_Problems and tasks_.
• 1. In the story about the two drawings below, list every adverb that ends in "-ly".
• 2. Translate this sentence from the story about the two drawings below into Spanish: "We excitedly brought our pictures to her mother."
• 3. Continue the story about the two drawings below, starting right after its final sentence.
[[ Text shown, beginning ]]
Carly had spent minutes and minutes on her picture, filling it in with crayons.  I spent seconds and seconds on mine, filling it in with markers.  Hers was lovely.  Mine . . wasn’t.  And I knew it.

This was turning out to be very different than drawing a picture at my grandparents’ house.  At my grandparents’ house, my grandparents thought my pictures were on the class of Renoirs and Matisses.  At my grandparents’ house, I could write prices on my pictures and my grandmother would give me whatever coins I asked for (and my mother allowed).  But here, here this all seemed very different.  My talent seemed rather . . talentless.  Carly seemed rather . . . better.

We got the idea we would find out who had the best picture.

We tried to decide by a Congressional move.  I proposed my picture; she proposed hers.  The result was expectable.  She voted for her picture.  I (dishonestly) voted for my picture.  We reached a real stalemate.

Carly wasn’t changing her vote (and rightly so).  I wasn’t changing my vote, either.  After all, my grandparents didn’t pay for Carly’s pictures.  I’d never seen them give a dime to her.  Then again, I’d never seen her try to sell them a picture, either.

Maybe they would buy her pictures if they saw them.

Maybe I would go out of business.

After the tied vote, we wondered how to find out who had the best picture.  I think it was Carly who suggested brightly we ask her mom.

This cheered us both up.  A decision would surely be made and we could move on.

We excitedly brought our pictures to her mother.  Delusionally, I thought I still had a chance.  Not to make any quarters off the deal, but maybe, just maybe, to win.
[[ Text shown, end ]]
[[ Source material, beginning ]]
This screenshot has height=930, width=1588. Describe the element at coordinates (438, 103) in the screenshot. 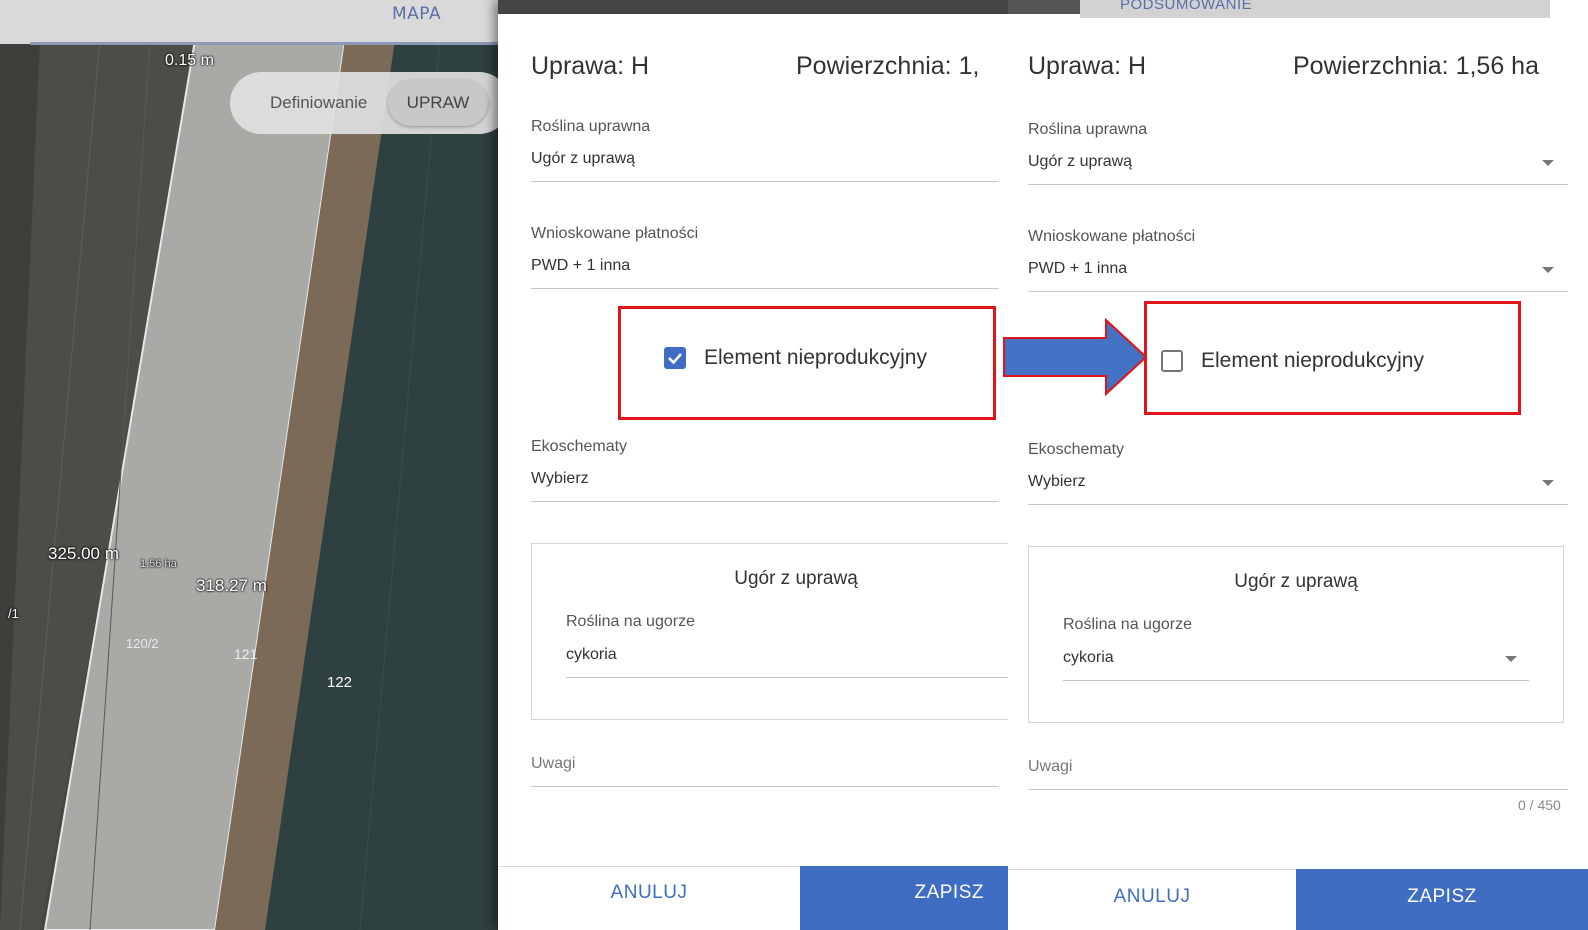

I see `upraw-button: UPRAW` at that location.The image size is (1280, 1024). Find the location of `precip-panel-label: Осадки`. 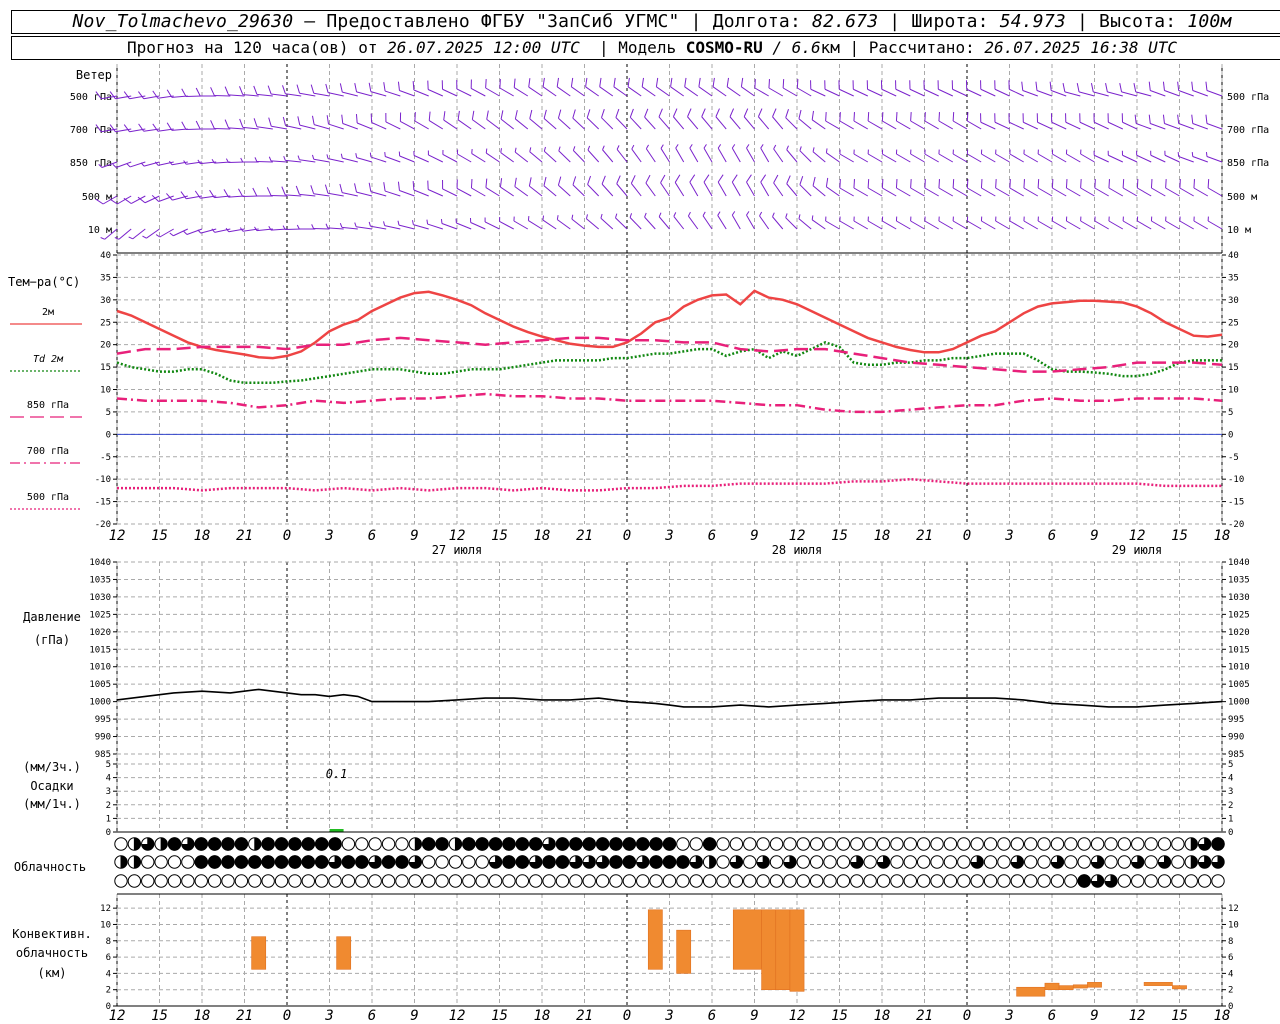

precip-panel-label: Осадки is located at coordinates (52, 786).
[[ Source material, end ]]
_Exercise results_.
• 1. dishonestly, rightly, brightly, surely, excitedly, Delusionally

• 2. Con entusiasmo, llevamos nuestros dibujos a su madre.

• 3.
I remember us running up to Carly’s mother, both of us shoving our pictures very near her eyeballs and shouting, “Who do you like better, who do you like better?”

Carly said slyly, “You have to pick one!”

Carly’s mother looked very much like she wished her reading in the sun had not been interrupted by a dreadful question.  There is no doubt she saw, instantly, which was better.  A walrus could have seen which one was better, and walruses are not so much into art.  And there is no doubt she had a secret happy thought like, “Thank goodness my daughter colored that one.”

But Carly’s mother said she could not decide.  She said they were both wonderful.  (I wonder if she told her daughter more later after I was gone.)

Carly and I both felt good about ourselves (though Carly should have felt cheated) and we went on to the next game, like figuring out what her sparkle toothpaste tasted like.

But now I’d seen what Carly could do.  And what with Carly’s idea of coloring inside the lines, and her patience, and her beautiful palette choices, I was not so sure I measured up.  Maybe my drawings should go on sale for half-price.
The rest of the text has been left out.